Restaurants are all about food, beverage, and service—but hospitality is all about people. That is perhaps the core message from a conversation with John C. Metz Jr.—because this man, who is chef, entrepreneur, and executive, is truly a people person. Whether talking with reverence and awe of the lifelong influence his father, John Metz Sr., has had on his career and restaurants, or crediting his partners, Thomas DiGiorgio and Richard Rivera, with helping build the successful Marlow’s Tavern concept and Sterling Spoon Culinary Management, or simply lauding the team of professionals who help run their restaurants, Metz makes it clear that his priority is all about providing the highest-quality hospitality, always focused on the people being served.

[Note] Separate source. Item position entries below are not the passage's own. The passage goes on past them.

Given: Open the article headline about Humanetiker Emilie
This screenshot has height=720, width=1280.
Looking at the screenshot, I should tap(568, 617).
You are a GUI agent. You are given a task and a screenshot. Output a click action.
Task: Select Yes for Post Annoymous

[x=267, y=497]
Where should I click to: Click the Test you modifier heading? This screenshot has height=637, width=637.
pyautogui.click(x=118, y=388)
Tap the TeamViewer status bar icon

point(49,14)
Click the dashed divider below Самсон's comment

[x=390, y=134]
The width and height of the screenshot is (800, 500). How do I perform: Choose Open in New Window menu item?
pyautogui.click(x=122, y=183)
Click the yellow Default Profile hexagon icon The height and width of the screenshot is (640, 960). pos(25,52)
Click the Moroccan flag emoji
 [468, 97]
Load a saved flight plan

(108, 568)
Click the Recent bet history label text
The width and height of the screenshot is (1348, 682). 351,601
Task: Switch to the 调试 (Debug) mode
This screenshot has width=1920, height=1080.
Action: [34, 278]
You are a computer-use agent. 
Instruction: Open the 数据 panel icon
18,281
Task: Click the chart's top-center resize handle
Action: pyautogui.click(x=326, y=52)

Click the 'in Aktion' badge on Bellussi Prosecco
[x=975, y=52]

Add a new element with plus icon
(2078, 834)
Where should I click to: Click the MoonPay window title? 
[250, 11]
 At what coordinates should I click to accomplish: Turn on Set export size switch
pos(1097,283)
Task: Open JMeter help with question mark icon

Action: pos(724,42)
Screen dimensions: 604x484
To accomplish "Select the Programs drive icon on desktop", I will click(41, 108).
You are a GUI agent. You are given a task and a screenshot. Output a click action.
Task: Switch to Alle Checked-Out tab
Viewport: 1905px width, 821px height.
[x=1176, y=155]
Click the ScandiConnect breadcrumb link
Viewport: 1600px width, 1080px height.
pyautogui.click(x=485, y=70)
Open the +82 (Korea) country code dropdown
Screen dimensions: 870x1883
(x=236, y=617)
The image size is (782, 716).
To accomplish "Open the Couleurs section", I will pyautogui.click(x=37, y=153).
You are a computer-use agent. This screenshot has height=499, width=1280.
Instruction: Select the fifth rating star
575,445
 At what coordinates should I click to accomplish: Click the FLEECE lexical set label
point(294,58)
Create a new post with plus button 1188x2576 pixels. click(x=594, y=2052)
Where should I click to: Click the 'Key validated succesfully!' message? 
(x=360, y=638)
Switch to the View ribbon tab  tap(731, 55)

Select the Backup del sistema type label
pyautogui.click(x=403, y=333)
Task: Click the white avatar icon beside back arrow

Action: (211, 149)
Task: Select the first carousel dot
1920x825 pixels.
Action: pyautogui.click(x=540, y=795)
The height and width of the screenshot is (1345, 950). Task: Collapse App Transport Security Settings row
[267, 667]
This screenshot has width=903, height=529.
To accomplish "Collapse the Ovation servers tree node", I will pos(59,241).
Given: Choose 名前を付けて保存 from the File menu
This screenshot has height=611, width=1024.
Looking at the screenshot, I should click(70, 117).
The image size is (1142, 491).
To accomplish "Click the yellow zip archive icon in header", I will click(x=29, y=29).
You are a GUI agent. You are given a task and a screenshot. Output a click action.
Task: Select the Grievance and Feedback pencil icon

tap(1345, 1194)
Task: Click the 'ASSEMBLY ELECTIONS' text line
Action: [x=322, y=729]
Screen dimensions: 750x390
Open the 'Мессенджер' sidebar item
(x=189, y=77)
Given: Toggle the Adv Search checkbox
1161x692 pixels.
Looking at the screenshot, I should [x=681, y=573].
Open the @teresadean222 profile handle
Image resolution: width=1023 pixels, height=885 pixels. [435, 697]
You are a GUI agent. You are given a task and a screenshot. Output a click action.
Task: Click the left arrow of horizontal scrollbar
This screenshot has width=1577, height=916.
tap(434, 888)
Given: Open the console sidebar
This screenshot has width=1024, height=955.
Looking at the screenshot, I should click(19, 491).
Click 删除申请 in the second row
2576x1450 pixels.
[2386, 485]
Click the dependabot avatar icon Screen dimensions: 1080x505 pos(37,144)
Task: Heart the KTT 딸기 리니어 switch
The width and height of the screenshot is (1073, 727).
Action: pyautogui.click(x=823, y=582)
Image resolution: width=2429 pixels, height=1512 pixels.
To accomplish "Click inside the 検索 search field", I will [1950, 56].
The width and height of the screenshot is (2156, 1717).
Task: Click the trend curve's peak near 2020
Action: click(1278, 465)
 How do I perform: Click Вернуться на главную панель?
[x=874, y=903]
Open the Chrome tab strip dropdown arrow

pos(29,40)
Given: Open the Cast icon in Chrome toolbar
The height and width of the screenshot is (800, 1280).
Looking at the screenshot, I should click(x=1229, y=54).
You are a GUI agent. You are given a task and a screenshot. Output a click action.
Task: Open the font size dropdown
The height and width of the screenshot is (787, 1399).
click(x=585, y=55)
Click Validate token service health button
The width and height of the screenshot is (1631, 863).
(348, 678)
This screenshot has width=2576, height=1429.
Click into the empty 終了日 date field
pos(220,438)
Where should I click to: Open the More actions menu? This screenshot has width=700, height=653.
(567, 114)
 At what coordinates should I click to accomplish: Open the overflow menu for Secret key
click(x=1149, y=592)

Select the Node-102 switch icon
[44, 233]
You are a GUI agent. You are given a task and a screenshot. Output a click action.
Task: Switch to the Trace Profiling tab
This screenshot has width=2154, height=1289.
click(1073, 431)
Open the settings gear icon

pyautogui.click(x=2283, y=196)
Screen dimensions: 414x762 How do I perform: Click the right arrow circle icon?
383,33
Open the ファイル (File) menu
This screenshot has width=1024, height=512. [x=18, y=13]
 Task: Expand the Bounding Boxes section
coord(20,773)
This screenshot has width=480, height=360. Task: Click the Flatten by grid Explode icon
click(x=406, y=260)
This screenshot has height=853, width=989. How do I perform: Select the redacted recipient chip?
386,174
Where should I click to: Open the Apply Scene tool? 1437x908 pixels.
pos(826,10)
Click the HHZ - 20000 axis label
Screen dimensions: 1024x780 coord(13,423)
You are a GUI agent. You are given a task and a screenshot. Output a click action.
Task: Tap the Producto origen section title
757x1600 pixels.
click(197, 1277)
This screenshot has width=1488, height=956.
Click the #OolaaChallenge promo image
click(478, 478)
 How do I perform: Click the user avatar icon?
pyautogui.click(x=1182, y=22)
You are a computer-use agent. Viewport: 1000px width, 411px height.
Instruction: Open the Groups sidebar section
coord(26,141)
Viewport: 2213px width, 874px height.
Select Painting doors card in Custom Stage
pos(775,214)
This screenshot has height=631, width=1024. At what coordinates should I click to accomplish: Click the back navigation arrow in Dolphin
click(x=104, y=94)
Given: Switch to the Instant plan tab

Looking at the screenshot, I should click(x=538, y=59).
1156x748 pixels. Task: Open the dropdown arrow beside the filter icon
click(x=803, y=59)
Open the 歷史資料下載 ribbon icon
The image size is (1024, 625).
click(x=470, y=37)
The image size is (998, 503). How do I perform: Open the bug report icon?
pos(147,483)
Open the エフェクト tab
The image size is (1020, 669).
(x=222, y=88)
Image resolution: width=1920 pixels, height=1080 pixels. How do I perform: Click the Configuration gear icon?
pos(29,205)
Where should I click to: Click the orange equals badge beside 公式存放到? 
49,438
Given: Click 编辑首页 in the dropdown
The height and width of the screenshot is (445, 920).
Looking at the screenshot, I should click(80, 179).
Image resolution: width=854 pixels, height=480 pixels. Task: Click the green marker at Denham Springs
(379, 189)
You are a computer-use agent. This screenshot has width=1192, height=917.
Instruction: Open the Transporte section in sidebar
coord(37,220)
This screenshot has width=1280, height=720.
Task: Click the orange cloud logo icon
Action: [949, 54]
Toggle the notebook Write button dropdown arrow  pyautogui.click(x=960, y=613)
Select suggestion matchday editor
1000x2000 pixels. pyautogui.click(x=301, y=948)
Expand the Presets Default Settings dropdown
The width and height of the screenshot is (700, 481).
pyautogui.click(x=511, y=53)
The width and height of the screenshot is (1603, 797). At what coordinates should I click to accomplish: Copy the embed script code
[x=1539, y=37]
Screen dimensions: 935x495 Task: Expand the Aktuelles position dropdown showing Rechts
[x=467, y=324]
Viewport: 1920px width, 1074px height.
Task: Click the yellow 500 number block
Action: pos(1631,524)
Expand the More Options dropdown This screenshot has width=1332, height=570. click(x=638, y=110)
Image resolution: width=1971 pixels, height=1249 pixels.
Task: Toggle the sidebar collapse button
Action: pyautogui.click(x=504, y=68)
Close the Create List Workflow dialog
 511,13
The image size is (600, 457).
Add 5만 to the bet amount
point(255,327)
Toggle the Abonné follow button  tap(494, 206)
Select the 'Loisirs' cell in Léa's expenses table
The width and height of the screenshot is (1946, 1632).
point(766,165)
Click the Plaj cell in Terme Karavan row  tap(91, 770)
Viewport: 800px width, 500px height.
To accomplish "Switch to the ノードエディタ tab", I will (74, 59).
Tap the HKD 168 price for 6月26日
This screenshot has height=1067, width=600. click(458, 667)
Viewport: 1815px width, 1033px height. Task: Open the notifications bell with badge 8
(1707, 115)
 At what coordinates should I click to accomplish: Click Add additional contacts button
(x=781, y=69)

Metz, CEO, executive chef, and co-founder of Sterling Spoon Culinary Management and Marlow’s Tavern, talks about opportunities and trends within the industry, issues that warrant engagement, and the emergence of upscale-casual dining, of which Marlow’s Tavern is a perfect example.
“The idea of Marlow’s Tavern started because we wanted to create the kind of place where we’d like to go hang out, taking the idea of the neighborhood tavern and reinventing it with great food and great atmosphere coupled with four-star inspired service,” Chef Metz says. “Our goal for Marlow’s is to provide the luxuries of upscale dining to the neighborhoods we serve, in a simple, relaxed way.”
How is the industry different today than when you started?
The biggest piece that has changed has been the introduction of fast-paced technology. For the most part, that has been really positive, especially relative to food safety, sanitation, and inventory management.
But with the reliance on technology I think we’ve lost a little personalization, whether it’s at the table or within the restaurant operation. It’s important to remember that people still want to be served, they want to interact, and they want to escape. We are here to serve great food, great beverage, and give our guests hospitality.
Another big influence is the Food Network, which has created a bigger limelight around the profession, introducing a lot more people to the field and helping to grow both the labor force in the industry and the quality of talent.
And the last thing that has changed has been the evolution of the fine-dining world of the past into upscale-casual dining. People still want high-quality service and food, but they don’t need or want the stuffiness. This has forced the industry to maintain quality hospitality in a more casual setting.